======== Provided text ========

LOS ANGELES (CBSMiami) - More than a million children in the U.S. suffer from peanut allergies, which can range from mild to severe.
For many parents, a daily medicine that could ward off an allergy attack would be a life changer for them and their children. Now a new drug is showing promise but it's not quite ready for your medicine cabinet.
Twelve-year-old Aidan Robertson and his mother Lisa didn't know he was allergic until he ate peanut butter at the age of two.
"It's horrifying. That moment when you see your child, all of sudden his face was swelling and swelling and swelling," said Lisa Robertson.
Doctors quickly treated Aidan with an antihistamine. Every day families like the Robertsons are on guard against an allergy attack, avoiding any food which may contain peanuts.
"And peanut oil, too. You don't know how many things that's actually in. And it's in a lot of things," said Aidan.

========

# [Requirement 1]
Rewrite the part of the peanut allergy article that opens with the words containing "LOS ANGELES (CBSMiami)" and closes with "age of two.", putting "daily pill" in place of "daily medicine".
# [Requirement 2]
In the peanut allergy article, how old was Aidan Robertson when he ate peanut butter and his family learned he was allergic?
# [Requirement 3]
Please write what comes next in the peanut allergy article, starting after its last sentence.
The records were taken from a different source.

======== Entries provided ========

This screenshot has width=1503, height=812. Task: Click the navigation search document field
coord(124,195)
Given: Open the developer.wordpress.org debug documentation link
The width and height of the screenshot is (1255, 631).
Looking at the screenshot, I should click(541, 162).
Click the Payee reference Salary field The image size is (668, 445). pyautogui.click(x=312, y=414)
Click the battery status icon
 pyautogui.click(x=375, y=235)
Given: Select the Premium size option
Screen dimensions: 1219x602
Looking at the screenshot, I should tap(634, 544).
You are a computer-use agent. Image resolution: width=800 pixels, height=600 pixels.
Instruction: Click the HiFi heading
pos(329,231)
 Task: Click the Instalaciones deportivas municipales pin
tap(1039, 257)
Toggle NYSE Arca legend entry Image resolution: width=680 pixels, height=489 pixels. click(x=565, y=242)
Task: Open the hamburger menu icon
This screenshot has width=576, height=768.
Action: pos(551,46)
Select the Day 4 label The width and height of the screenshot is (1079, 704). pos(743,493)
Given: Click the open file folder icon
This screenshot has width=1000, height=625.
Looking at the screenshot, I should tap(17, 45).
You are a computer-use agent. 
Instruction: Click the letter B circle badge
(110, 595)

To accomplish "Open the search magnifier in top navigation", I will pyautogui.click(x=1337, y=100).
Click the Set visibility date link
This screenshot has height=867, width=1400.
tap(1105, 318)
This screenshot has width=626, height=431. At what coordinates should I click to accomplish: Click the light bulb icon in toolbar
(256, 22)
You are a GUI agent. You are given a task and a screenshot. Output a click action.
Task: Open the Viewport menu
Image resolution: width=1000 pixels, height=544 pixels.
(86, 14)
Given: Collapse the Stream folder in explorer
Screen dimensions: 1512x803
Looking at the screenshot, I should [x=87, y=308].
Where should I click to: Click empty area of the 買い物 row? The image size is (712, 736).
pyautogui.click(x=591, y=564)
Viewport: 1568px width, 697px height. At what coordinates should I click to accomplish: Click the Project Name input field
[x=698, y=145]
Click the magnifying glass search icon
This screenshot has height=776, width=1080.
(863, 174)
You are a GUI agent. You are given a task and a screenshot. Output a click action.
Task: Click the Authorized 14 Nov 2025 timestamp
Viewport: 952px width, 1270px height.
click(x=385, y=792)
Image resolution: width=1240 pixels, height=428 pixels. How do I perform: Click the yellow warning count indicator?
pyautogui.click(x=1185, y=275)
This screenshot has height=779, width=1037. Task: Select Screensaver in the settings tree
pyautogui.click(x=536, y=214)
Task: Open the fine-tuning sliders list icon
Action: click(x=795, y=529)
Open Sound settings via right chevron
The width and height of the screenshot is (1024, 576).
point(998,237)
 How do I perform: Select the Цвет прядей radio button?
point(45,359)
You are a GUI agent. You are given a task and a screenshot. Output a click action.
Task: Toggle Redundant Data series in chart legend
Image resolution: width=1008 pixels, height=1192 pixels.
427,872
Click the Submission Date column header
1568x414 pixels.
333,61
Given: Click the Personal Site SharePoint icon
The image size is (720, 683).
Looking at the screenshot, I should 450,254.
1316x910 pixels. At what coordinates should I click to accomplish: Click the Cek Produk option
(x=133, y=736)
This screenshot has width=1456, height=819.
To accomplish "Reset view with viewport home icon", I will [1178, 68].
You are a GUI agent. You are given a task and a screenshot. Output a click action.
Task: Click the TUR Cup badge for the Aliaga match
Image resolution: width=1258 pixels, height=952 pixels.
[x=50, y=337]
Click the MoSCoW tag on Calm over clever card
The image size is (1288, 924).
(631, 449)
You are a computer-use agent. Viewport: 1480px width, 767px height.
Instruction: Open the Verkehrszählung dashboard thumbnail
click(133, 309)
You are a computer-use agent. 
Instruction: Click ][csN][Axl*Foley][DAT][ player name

========

# [Written response 1]
LOS ANGELES (CBSMiami) - More than a million children in the U.S. suffer from peanut allergies, which can range from mild to severe.
For many parents, a daily pill that could ward off an allergy attack would be a life changer for them and their children. Now a new drug is showing promise but it's not quite ready for your medicine cabinet.
Twelve-year-old Aidan Robertson and his mother Lisa didn't know he was allergic until he ate peanut butter at the age of two.

# [Written response 2]
He was two years old.

# [Written response 3]
Now a company called "Aimmune" is offering a new assault against peanut allergies. In its study, it gave increasingly larger doses of peanut protein powder sprinkled over food to nearly five hundred children, ages four to seventeen. At the end of six months, sixty-seven percent of them were able to tolerate the equivalent of roughly two peanuts, enough to avoid a potentially deadly reaction to a small accidental exposure.
"It changes the way the immune system sees "peanut," so it changes it from seeing it as something dangerous to something that is safe," said Children's Hospital Los Angeles Medical Director Dr. Jonathan Tam.
Tam, a pediatric allergy specialist, helped recruit the test subjects.
"It's not going to be for everybody but for certain families that are very anxious about accidental exposures this is a great therapy for them," he said.
Aimmune's findings have not yet been reviewed by independent experts.
"I'd be very interested to see further documentation on this study, and what comes of it, before we would jump in," said Lisa Robertson.
"There are some risks when taking the drug. It can cause a reaction to peanut. Stomach pains, mouth itching. Up to 19-percent of the kids had to drop out from the study because of these side effects," said Tam.